Stattdessen warteten Fans aber vorerst vergeblich auf eine besonders akzentuierte Würdigung des Schauspielers. Die letzte Szene in Staffel drei zwischen Archie und seinem Vater Fred war ein vergleichsweise unbedeutender Moment in der Handlung. Showrunner Aguirre-Sacasa begründete diese Entscheidung damit, in der kommenden Saison den Tod von Luke Perry direkter abhandeln zu wollen. Zum Zeitpunkt seines Todes stand die Handlung des Rests der dritten Staffel ohnehin schon fest, wie der Produzent verriet. Obwohl «Riverdale» also sonst gefühlt eine Million verschiedene Details in eine Folge presst, will sich das Format hierbei die nötige Zeit lassen und nichts überstürzen. Für Fans, die die neuen Folgen nun kaum erwarten können, stellt dies also den ersten Hinweis dar, um was es in dieser sonst so unberechenbaren Serie zu Beginn der vierten Staffel gehen wird.

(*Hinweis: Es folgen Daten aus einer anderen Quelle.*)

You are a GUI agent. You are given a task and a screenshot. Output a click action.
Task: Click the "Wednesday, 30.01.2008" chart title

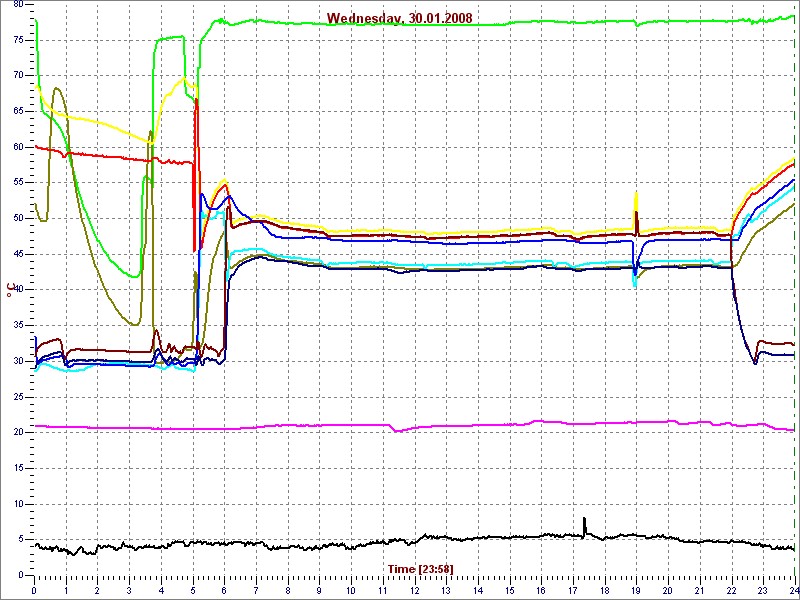pyautogui.click(x=400, y=19)
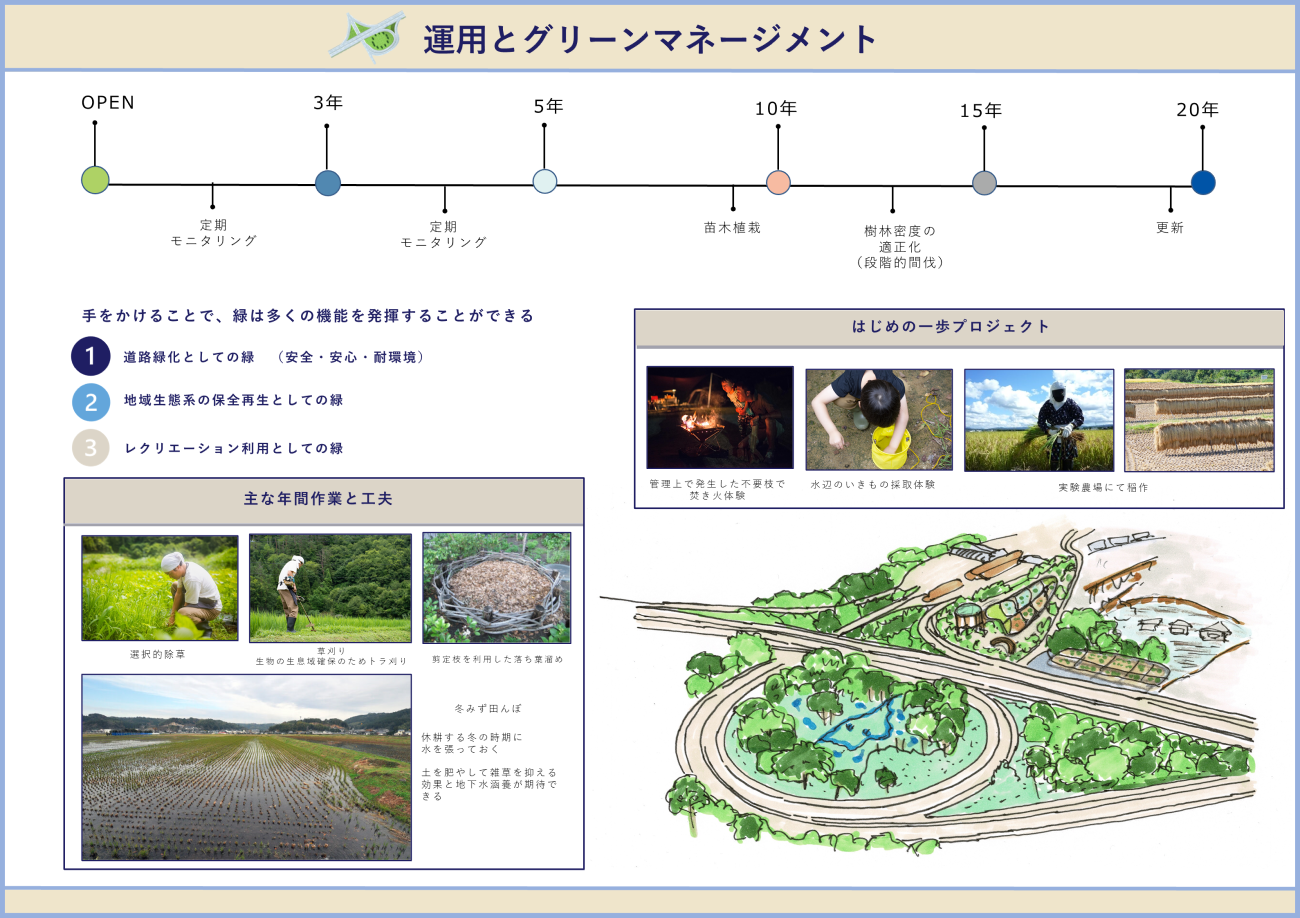The height and width of the screenshot is (918, 1300).
Task: Select the 10年 peach timeline marker
Action: point(778,182)
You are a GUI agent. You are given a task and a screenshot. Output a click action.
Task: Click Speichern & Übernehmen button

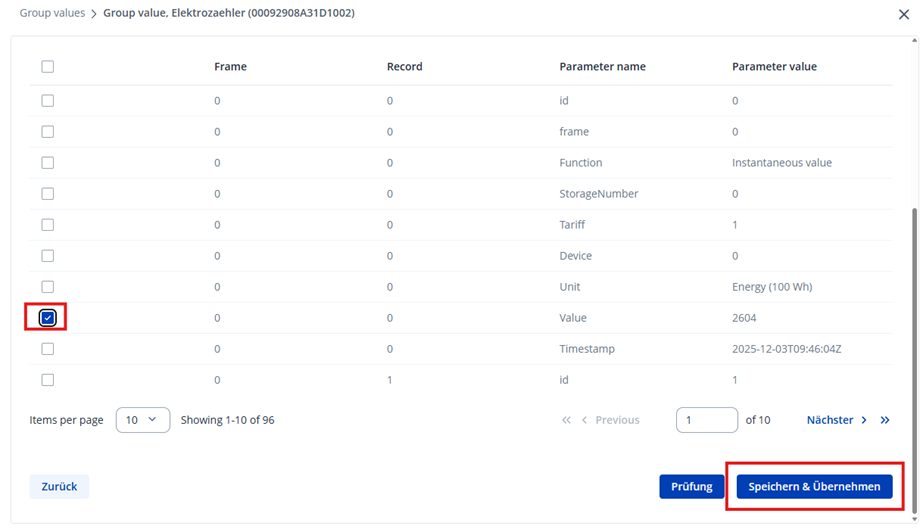pyautogui.click(x=814, y=487)
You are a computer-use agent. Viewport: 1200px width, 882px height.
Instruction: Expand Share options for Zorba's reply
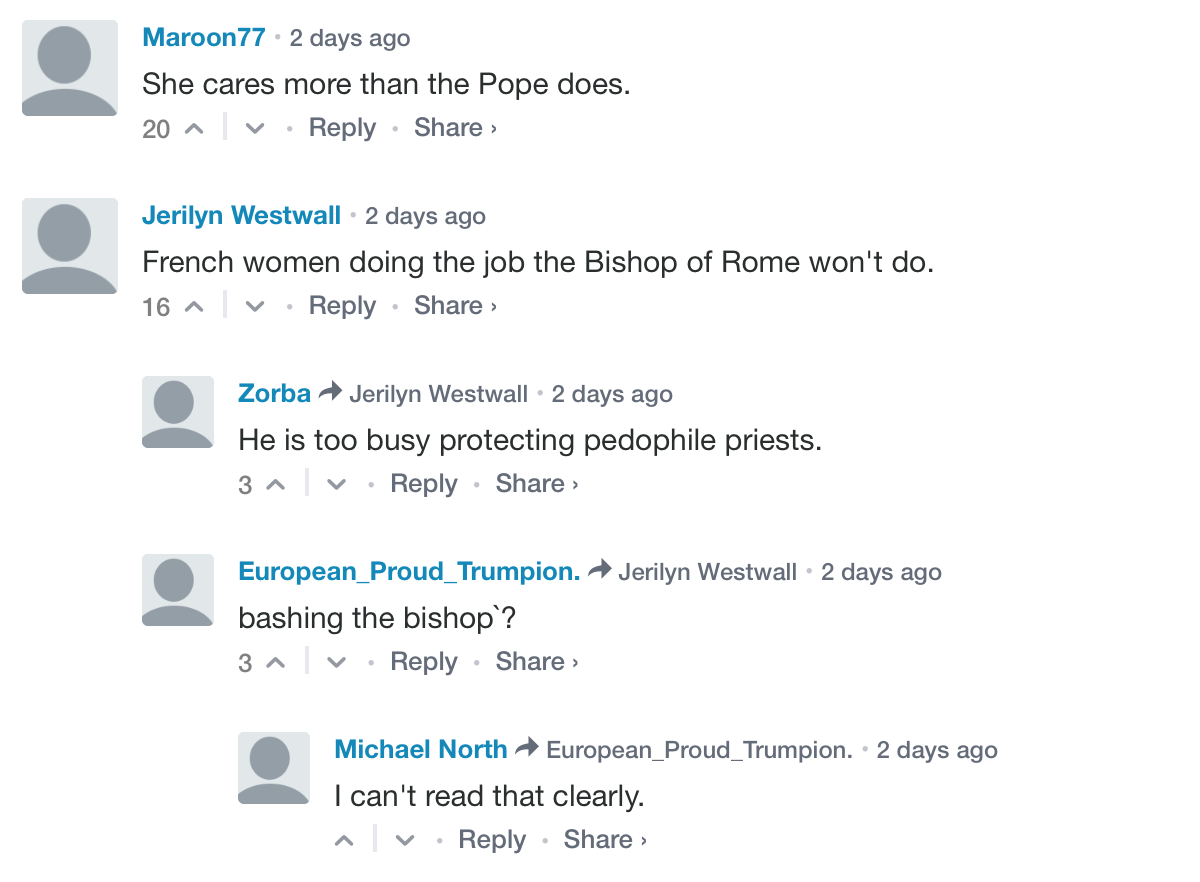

Auch das ist ein Merkmal dieses in der TV-Landschaft so besonderen Formats. Zwar hat die Serie viele einstige Fans schon aufgrund eines inhaltlichen ADH-Syndroms verloren, das Format geht aber immer ungemein liebevoll mit seinen Figuren um, die in der US-amerikanischen Popkultur als Comic-Protagonisten ohnehin schon eine feste Identität haben. Auch obwohl der Mystery-Faktor sich in Staffel drei enorm erhöhte, bleibt sich «Riverdale» damit weiter treu. Roberto Aguirre-Sacasa ist sich entgegen der Einschätzung vieler Beobachter nämlich sehr sicher, was genau seine reizüberflutende Serie eigentlich ist. Er grenzt sie klar gegenüber «The Chilling Adventures of Sabrina» ab. In «Riverdale» hat Magie somit keinen Platz, mysteriöse Crime-Dramen, die einen übernatürlichen Anschein erwecken allerdings schon. Stattdessen dürfen sich Zuschauer in Staffel vier wohl auf einen neuen aufwühlenden Kriminalfall mit zwischenmenschlichen Einwürfen freuen und auf eine Huldigung eines Darstellers, der das Format viel zu früh verließ.